"Considerando a primariedade dos autuados e a ausência de violência ou grave ameaça, vislumbra-se possível o deferimento de liberdade provisória mediante medidas cautelares diversas da prisão", argumentou a juíza Juliana Beretta Kirche Ferreira Pinto, da Secretaria de Audiências de Custódia de Belo Horizonte (Secac-BH), ao decidir pela soltura da delegada Wanessa Santana Martins Vieira e do marido, o advogado Renan Rachid Silva Vieira.
A decisão foi proferida na noite dessa quarta-feira (11/3) nos autos em que consta a prisão em flagrante do casal por suspeita de peculato (crime que envolve o uso indevido de bem público).
Uso de viatura
Os dois haviam sido presos na terça-feira (10/3) após investigação da Corregedoria-Geral da Polícia Civil de Minas Gerais (PCMG) que apurava denúncia de uso irregular de uma viatura descaracterizada da corporação.

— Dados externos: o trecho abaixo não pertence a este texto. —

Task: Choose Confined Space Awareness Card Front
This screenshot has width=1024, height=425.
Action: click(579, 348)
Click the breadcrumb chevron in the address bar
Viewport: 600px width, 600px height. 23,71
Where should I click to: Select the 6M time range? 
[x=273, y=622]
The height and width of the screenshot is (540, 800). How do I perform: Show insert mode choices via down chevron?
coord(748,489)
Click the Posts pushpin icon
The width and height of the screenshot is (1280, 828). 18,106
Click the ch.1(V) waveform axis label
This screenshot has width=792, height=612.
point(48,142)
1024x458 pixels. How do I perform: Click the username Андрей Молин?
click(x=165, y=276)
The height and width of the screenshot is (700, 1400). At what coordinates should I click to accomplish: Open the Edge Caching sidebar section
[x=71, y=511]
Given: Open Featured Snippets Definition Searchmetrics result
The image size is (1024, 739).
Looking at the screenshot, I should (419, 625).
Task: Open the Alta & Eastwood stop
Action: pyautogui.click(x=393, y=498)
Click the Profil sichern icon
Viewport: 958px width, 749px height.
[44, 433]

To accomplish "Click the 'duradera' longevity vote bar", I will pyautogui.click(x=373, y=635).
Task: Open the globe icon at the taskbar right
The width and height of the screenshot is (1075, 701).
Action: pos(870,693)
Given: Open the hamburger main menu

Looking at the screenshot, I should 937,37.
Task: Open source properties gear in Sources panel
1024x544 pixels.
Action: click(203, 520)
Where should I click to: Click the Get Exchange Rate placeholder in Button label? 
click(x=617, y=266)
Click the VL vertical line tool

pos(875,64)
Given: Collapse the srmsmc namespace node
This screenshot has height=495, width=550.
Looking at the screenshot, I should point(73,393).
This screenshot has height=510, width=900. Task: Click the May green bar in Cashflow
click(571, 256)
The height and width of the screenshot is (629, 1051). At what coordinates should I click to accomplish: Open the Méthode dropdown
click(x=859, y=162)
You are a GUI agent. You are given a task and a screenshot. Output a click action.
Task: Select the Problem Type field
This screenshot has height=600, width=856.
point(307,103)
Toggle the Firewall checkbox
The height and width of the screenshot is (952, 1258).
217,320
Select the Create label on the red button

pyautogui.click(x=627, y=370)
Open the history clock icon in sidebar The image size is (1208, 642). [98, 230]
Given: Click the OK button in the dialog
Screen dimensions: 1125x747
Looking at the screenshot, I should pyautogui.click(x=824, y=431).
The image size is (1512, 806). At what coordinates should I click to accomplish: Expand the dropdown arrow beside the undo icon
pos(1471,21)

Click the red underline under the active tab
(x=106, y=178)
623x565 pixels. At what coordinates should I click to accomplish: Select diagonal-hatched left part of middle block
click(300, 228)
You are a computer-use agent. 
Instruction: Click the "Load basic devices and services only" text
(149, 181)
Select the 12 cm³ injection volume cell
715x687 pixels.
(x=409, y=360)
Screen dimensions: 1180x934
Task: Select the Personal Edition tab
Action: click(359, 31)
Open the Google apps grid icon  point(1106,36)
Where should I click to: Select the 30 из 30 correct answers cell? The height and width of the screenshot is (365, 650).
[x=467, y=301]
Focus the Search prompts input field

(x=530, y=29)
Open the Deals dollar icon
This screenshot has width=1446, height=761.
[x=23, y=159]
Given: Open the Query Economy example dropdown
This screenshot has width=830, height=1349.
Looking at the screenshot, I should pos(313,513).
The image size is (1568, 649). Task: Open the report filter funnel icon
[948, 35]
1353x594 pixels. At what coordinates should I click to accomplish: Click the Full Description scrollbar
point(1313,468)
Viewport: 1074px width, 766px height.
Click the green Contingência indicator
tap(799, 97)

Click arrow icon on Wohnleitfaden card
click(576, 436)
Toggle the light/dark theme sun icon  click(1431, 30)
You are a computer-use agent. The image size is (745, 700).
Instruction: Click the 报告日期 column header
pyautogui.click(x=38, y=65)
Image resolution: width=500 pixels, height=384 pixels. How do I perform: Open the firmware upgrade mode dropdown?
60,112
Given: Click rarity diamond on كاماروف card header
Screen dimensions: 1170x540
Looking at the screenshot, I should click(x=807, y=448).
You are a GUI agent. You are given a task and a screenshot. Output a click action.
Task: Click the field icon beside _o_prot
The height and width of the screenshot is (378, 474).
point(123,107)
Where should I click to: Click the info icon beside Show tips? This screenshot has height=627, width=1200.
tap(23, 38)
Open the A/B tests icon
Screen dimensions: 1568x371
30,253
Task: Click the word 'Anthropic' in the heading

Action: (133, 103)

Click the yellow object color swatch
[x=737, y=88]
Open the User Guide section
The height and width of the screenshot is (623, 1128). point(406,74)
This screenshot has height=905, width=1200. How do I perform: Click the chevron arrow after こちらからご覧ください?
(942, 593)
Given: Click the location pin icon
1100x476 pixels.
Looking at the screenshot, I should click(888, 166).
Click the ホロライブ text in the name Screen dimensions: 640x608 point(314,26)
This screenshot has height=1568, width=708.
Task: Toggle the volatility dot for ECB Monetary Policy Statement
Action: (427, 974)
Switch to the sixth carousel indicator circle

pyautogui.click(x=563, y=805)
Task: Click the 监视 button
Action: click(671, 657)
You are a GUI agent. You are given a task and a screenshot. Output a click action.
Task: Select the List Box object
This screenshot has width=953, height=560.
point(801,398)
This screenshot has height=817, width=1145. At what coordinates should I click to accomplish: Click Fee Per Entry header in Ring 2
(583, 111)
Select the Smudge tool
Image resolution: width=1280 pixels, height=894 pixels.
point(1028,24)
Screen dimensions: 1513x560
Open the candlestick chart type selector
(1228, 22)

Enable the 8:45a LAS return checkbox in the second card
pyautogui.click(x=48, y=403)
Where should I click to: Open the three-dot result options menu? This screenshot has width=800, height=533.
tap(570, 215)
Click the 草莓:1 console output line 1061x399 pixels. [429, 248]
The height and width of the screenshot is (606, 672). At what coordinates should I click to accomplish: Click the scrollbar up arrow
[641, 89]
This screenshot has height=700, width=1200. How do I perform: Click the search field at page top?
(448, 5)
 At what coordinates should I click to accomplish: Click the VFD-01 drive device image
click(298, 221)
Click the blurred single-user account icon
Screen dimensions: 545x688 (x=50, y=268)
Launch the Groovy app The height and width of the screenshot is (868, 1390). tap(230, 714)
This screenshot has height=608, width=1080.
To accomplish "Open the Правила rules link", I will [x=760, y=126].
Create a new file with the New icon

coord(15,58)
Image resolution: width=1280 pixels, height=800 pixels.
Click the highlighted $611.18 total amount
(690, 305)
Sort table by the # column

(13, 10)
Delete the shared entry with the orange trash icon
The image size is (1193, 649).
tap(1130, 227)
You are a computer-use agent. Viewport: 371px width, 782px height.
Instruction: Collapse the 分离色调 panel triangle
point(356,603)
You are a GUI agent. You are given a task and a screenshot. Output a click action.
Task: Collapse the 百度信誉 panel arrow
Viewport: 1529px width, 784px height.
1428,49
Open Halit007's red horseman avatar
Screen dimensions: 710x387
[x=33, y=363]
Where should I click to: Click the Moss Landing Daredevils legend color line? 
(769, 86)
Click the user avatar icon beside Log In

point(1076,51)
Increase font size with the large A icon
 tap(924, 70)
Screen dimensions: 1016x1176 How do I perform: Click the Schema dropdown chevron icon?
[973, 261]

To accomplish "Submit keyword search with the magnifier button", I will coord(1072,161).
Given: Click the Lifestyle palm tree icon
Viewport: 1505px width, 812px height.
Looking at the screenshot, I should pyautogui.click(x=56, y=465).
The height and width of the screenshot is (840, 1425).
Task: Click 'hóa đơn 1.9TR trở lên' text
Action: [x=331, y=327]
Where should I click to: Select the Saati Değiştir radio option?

De acordo com o processo, o advogado foi abordado enquanto conduzia o veículo oficial sem a presença de policial. A investigação apontou que o carro vinha sendo utilizado em deslocamentos frequentes entre as cidades de Lagoa Santa e Belo Horizonte.
Prisão em flagrante
Ao analisar o caso, a magistrada homologou o auto de prisão em flagrante por entender que não havia irregularidades formais na abordagem. No entanto, destacou que os investigados são primários e que o fato investigado não envolveu violência ou ameaça.
Por isso, a juíza Juliana Beretta concedeu liberdade provisória ao casal mediante pagamento de fiança de R$ 5,6 mil, para cada, e cumprimento de medidas cautelares: os investigados não podem se ausentar das comarcas de Belo Horizonte e Lagoa Santa por mais de 30 dias sem autorização judicial; devem manter o endereço atualizado; e devem comparecer a todos os atos do inquérito e de eventual ação penal.
A juíza também advertiu que o descumprimento das medidas poderá levar à revogação do benefício e à decretação da prisão preventiva.